Indian Express Editorial Summary

Editorial Topic : One Nation, One Election (ONOE) – Key Issues and Arguments

 GS-2 Mains Exam 

Revision Notes

Issues with the Ram Nath Kovind Committee

  • Formation: Constituted in September 2023 to discuss simultaneous elections.
  • Composition concerns: The committee’s members, eight in total, were seen as pro-government or had expressed support for ONOE.
  • Mandate issues: The committee’s role was not to debate the merit of ONOE but to find ways to implement it, making it seem like a formality.
  • Federal system concerns: No regional party leader or chief minister was involved, despite ONOE’s serious implications for India’s federal structure.

Opposition’s Role

  • Action needed: The committee has completed its task, and the Cabinet has approved the ONOE proposal.
  • Parliamentary approval: ONOE requires a special majority in Parliament and ratification by at least half of the state legislatures.
  • Opposition’s responsibility: It must leverage its stronger position after the general election to block the proposal.

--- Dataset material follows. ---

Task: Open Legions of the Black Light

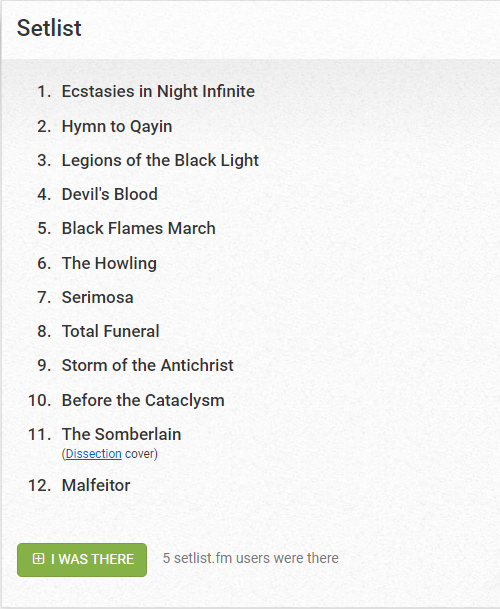Action: tap(160, 160)
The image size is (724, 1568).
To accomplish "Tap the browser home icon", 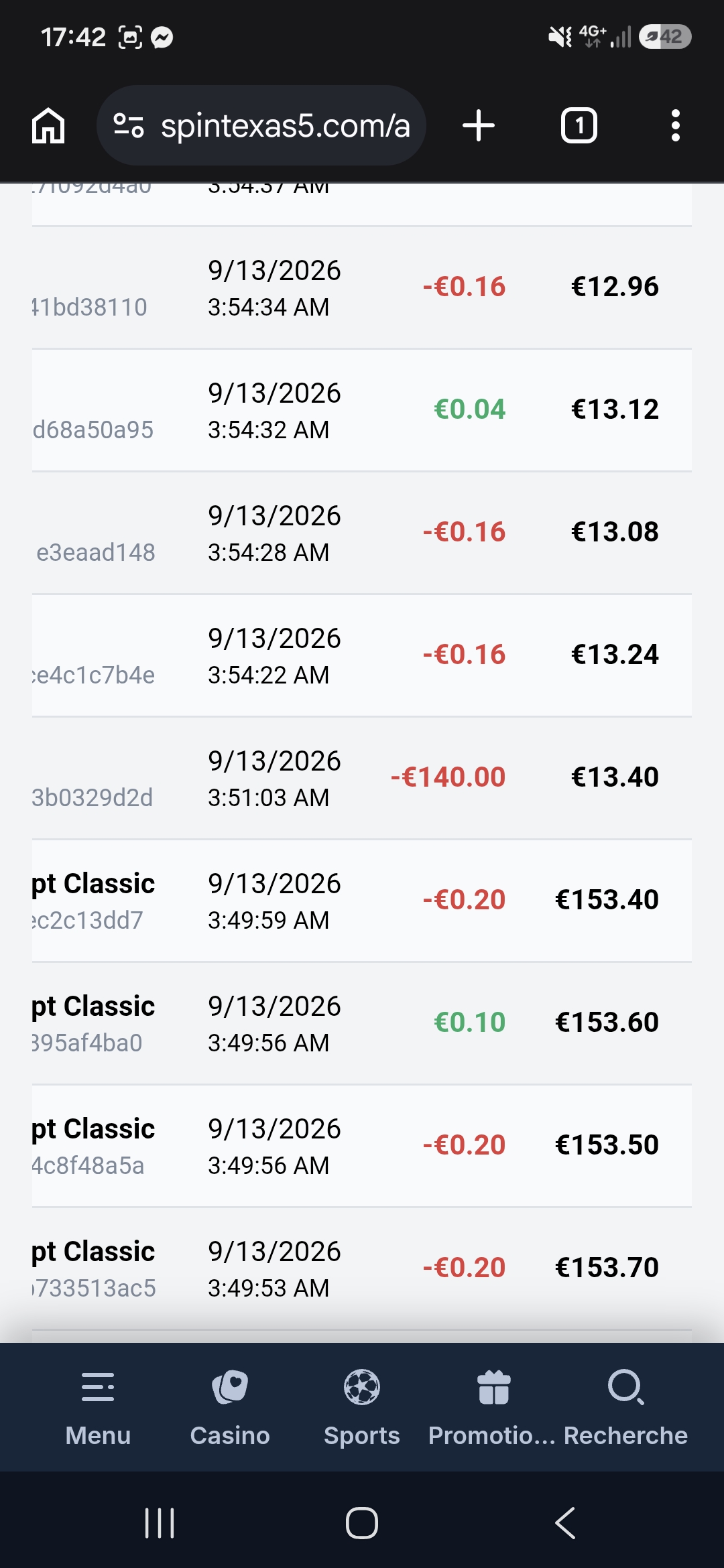I will pos(48,125).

Arguments Against One Nation, One Election

  • Subservience to calendar: ONOE makes the people’s will subject to a fixed election calendar, undermining democratic flexibility.
  • Cost and convenience claims: Arguments about cost-cutting and administrative ease lack strong evidence or rigorous analysis.
  • Impact on governance: ONOE treats elections as disruptions to governance, rather than recognizing them as expressions of dynamic public will.
  • Constitutional issues: It contradicts India’s founding vision of a parliamentary and federal system, pushing towards a more presidential and unitary model.

Conclusion

  • Rejection of ONOE: Given India’s diversity, ONOE should be rejected to preserve the spirit of the country’s federal and parliamentary system.
  • Electoral sovereignty: Elections should be held when governments lose the people’s trust, reflecting constitutional guarantees without any imposed restrictions.
  • Democratic spirit: A fixed election calendar undermines the will of the people and parliamentary democracy.